The main assumptions of a linear regression model that we will focus on are as follows.
Linearity: the true relationship (in the world) is in fact linear. This assumption must hold because you are estimating a linear model (hence the assumption is imposed).
Independence of Errors: the forecast errors \((e_i)\) are not correlated with each other
Equal Variance (homoskedasticity): the variance of the error term is constant
Normality of Errors: the forecast errors comprise a normal distribution
7.5.1 Linearity
If we write down the following PRF:
\[Y_i = \beta_0 + \beta_1X_{1i}+\varepsilon_i\]
we are explicitly assuming that this accurately captures the real world. In particular,
The relationship between \(Y_i\) and \(X_1i\) is in fact linear. This means that the a straight-line (i.e., a constant slope) fits the relationships between the dependent variable and independent variables better than a nonlinear relationship.
The error term (i.e., the garbage can) is additive, meaning that the forecast errors are separable from the forecasts.
If these assumptions differ from the relationship that is going on in reality, then our model will suffer from bias. The SRF estimates will not be good representations of the PRF parameters, and they should not be interpreted as such.
There is an entire section devoted to relaxing the linearity assumption later on, but consider a stark example to illustrate a violation of this assumption. In particular, suppose you consider a simple linear regression model to uncover the relationship between a dependent variable and an independent variable.
\[Y_i=\beta_0+\beta_1X_i+\varepsilon_i\]
However, suppose the true relationship (shown in the figure) is clearly nonlinear, and the blue line in the figure is the estimated (linear) SRF. As the line suggests, it is horizontal suggesting that the linear relationship between Y and X is zero. This doesn’t mean that there is no relationship - because there clearly is. However, our assumption of this relationship being linear is incorrect because the results tell us that there is no linear relationship.
7.5.2 Independence of Errors
Serial correlation exists when an observation of the error term is correlated with past values of itself. This means that the errors are not independent of each other.
\[\varepsilon_t=\rho \varepsilon_{t-1}+\nu_t\]

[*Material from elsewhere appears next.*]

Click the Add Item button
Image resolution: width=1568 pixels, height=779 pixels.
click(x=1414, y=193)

If this is the case, the model violates the idea that the errors are completely unpredictable. If we would be able to view our past mistakes and improve upon our predictions - why wouldn’t we?12
7.5.3 Equal Variance
The error term must have a constant variance throughout the range of each independent variable because we will soon see that the confidence we place in our estimates are partially determined by this variance. We are unable to change our confidence in the estimates throughout the observed range of independent values - it is one size fits all. Therefore, the size of the errors (i.e., the dispersion in the garbage can) must be constant throughout.

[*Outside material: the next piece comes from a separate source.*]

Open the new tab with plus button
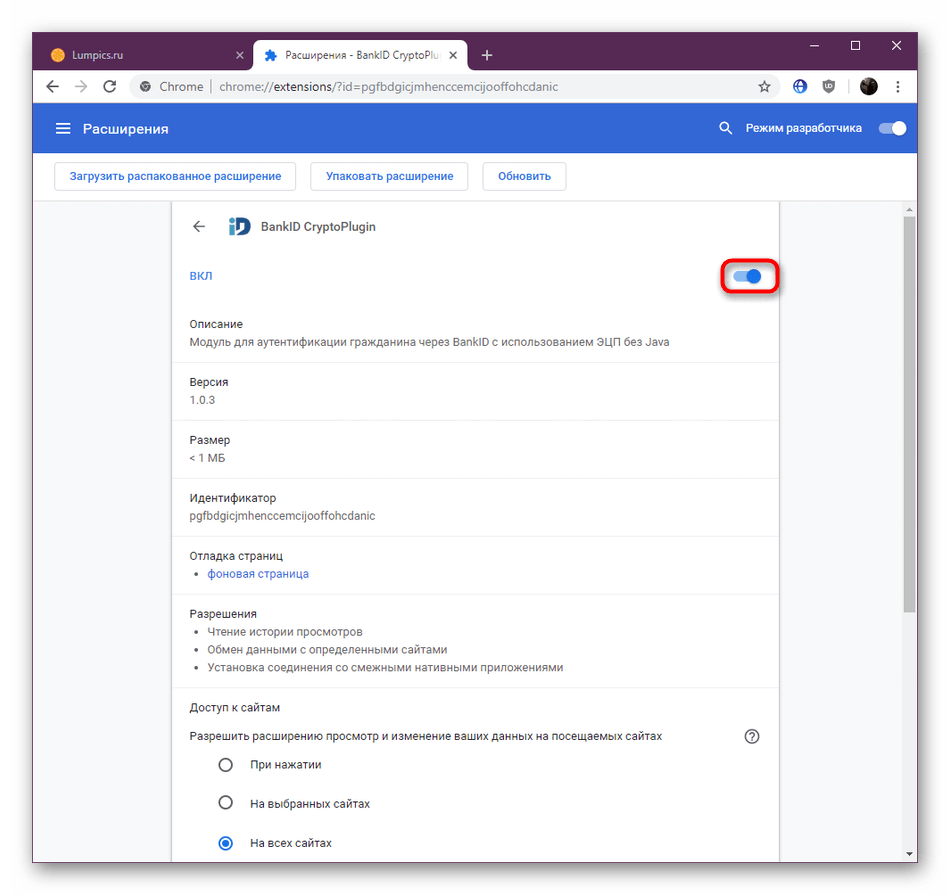This screenshot has width=950, height=895. point(487,55)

Suppose you wanted to estimate how much of an additional dollar of income the population would spend on consumption.13 Your data set has 50 household observations from each of three annual income levels: $10,000, $75,000, and $150,000 as well as their annual consumption expenditures. As the figure illustrates, households earning around $10,000 a year all have roughly the same consumption level (because they all save very little). As income levels increase, you see more dispersion in consumption expenditures because more income is paired with more options. Households earning $150,000 annually could choose to save a majority of it or even go into debt (i.e., spend more than $150,000). This data could be used to estimate a regression line (illustrated in black), but you can see that the model looks like it does a poorer and poorer job of predicting consumption expenditures as the income levels increase. This means that the forecast errors are increasing as income levels increase, and this is heteroskedasticity. We will briefly come back to potential solutions to this later in the advanced topics section.
7.5.4 Normality of Errors
We know that OLS will produce forecast errors that have a mean of zero as well as a variance that is as low as possible by finding the best fitting straight line. The assumption that these are now the two moments that can be used to describe a normal distribution comes directly from the Central Limit Theorem and the concept of a sampling distribution. Recall that the population error term is zero on average and has some nonzero variance. A random sample of these error terms should have similar characteristics, as well as comprising a normal distribution.